RECORDS SUPPLIED:
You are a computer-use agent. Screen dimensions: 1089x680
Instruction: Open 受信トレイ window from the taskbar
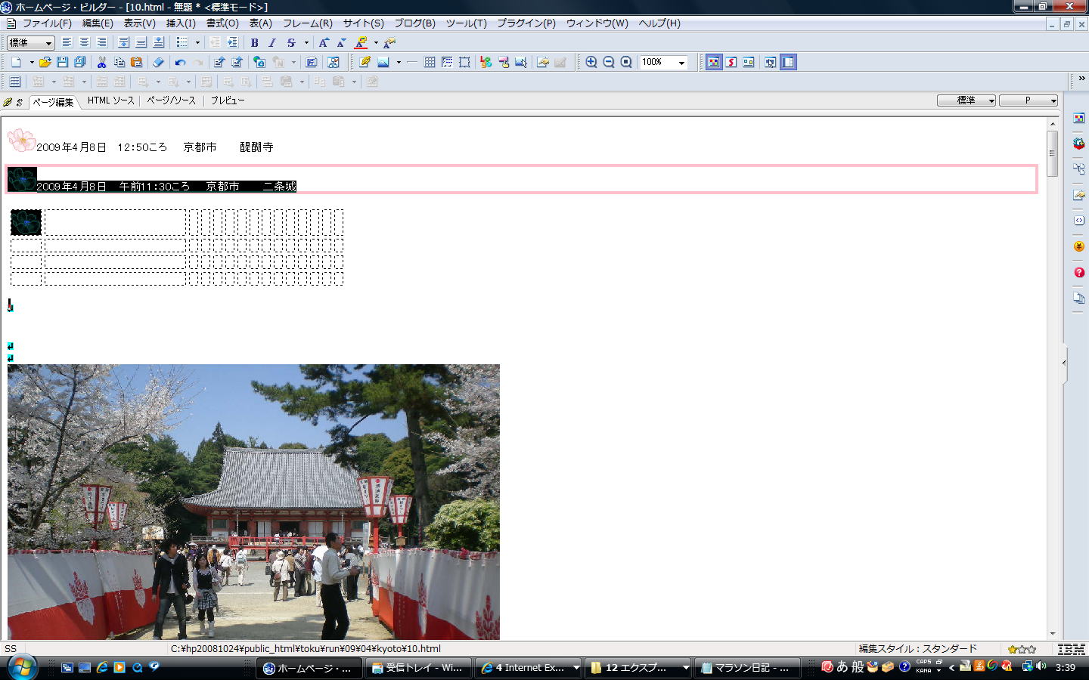[x=419, y=668]
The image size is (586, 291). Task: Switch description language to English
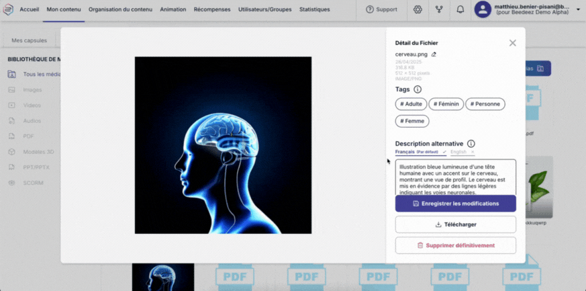458,152
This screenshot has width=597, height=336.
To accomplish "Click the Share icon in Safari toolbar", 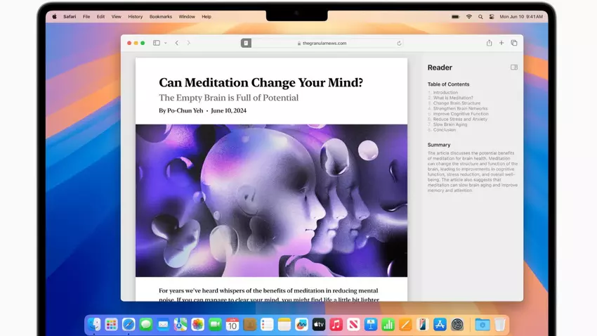I will 489,43.
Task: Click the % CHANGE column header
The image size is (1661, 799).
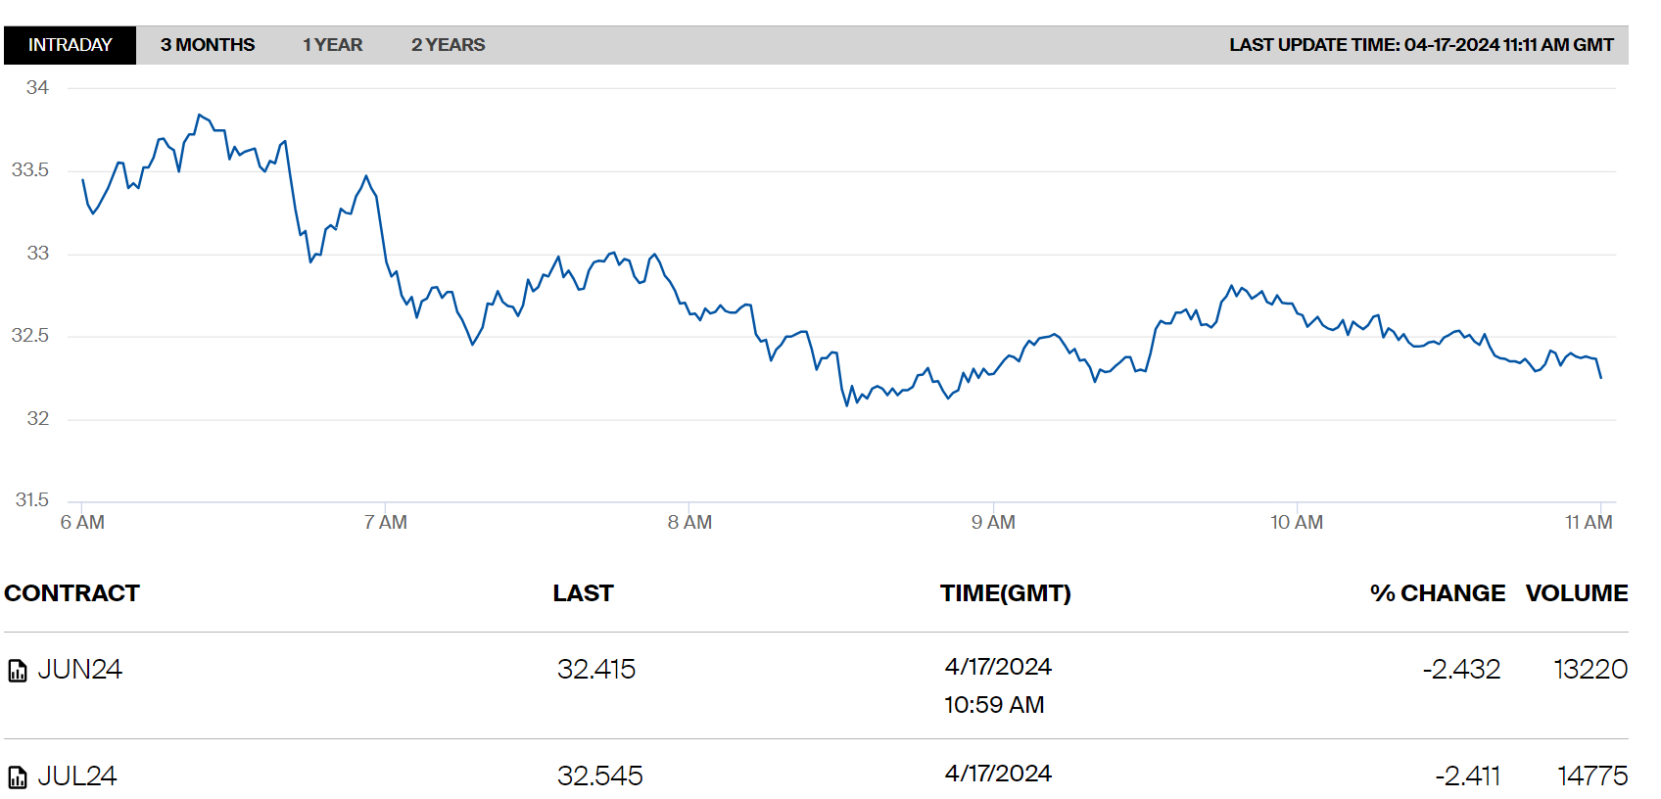Action: pos(1437,593)
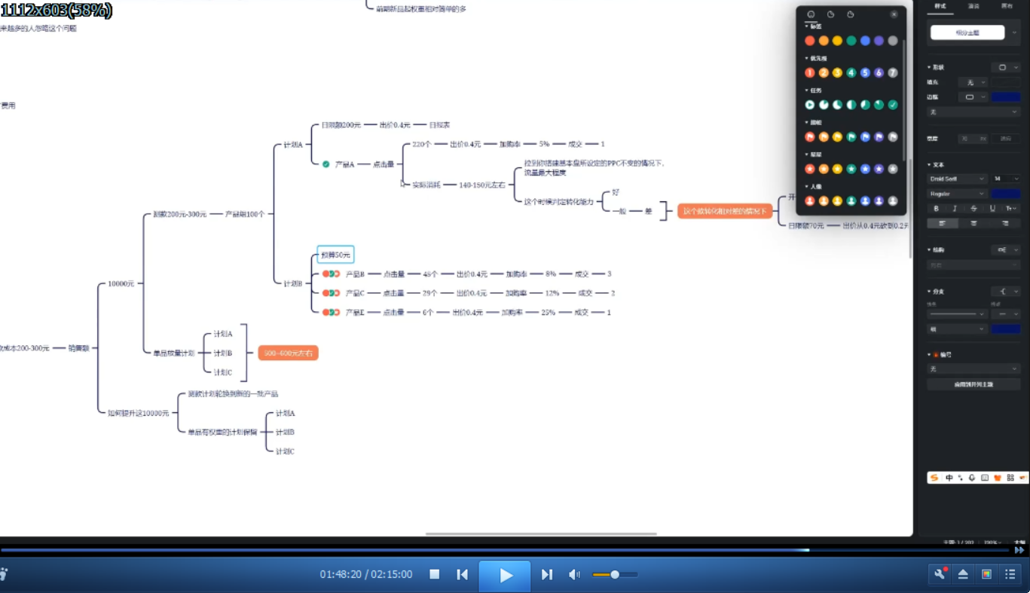Close the marker icon popup panel
Viewport: 1030px width, 593px height.
pos(894,14)
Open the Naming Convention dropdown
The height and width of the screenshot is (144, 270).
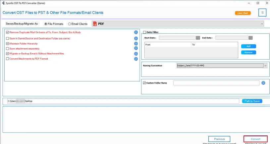click(265, 66)

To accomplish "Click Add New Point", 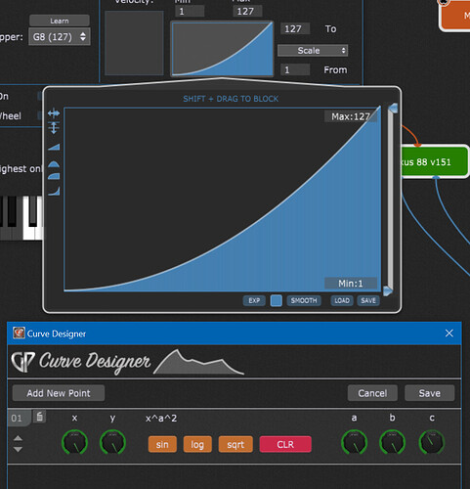I will click(x=59, y=393).
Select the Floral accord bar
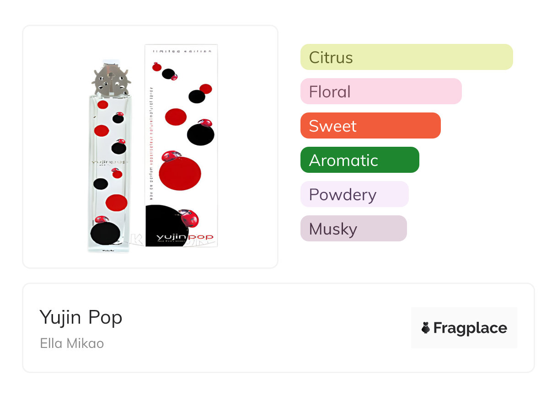The height and width of the screenshot is (395, 557). [380, 91]
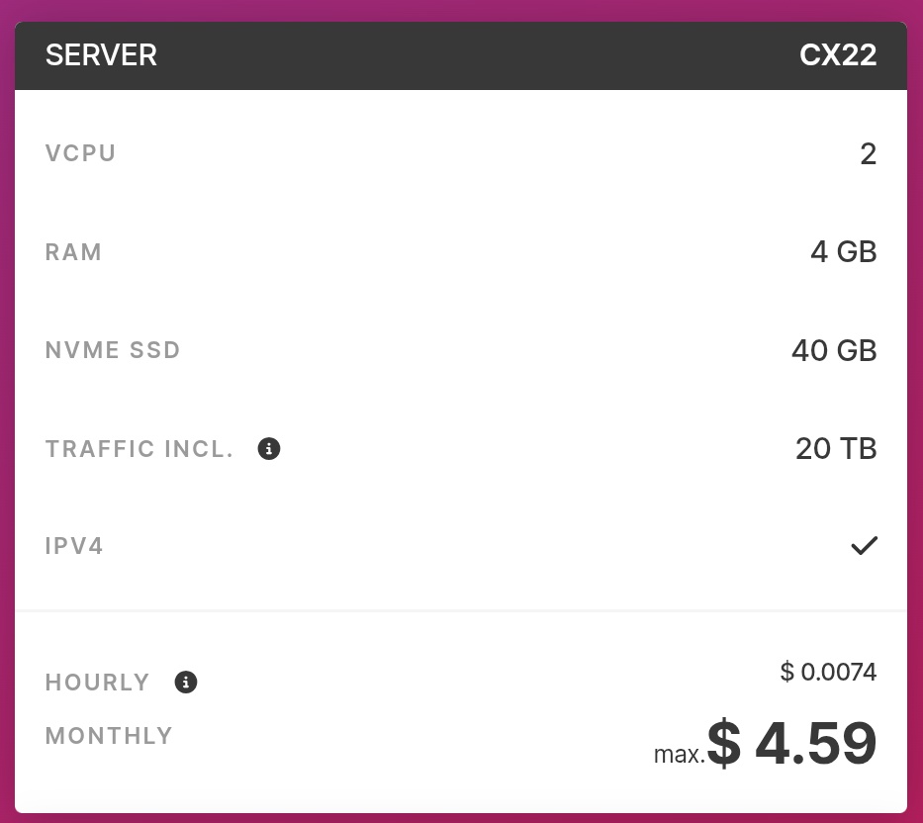
Task: Click the NVME SSD label
Action: [x=113, y=350]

INSTRUCTIONS FOR THE TASK:
Each line from the start of the listing above through the line with "This screenshot has width=597, height=336." is what to output, exactly as written and without pictures.

OUTPUT OF THE EXERCISE:
You are a computer-use agent. Screen dimensions: 1089x680
Instruction: Open 受信トレイ window from the taskbar
[x=419, y=668]
The image size is (586, 291). Task: Switch description language to English
458,152
This screenshot has width=597, height=336.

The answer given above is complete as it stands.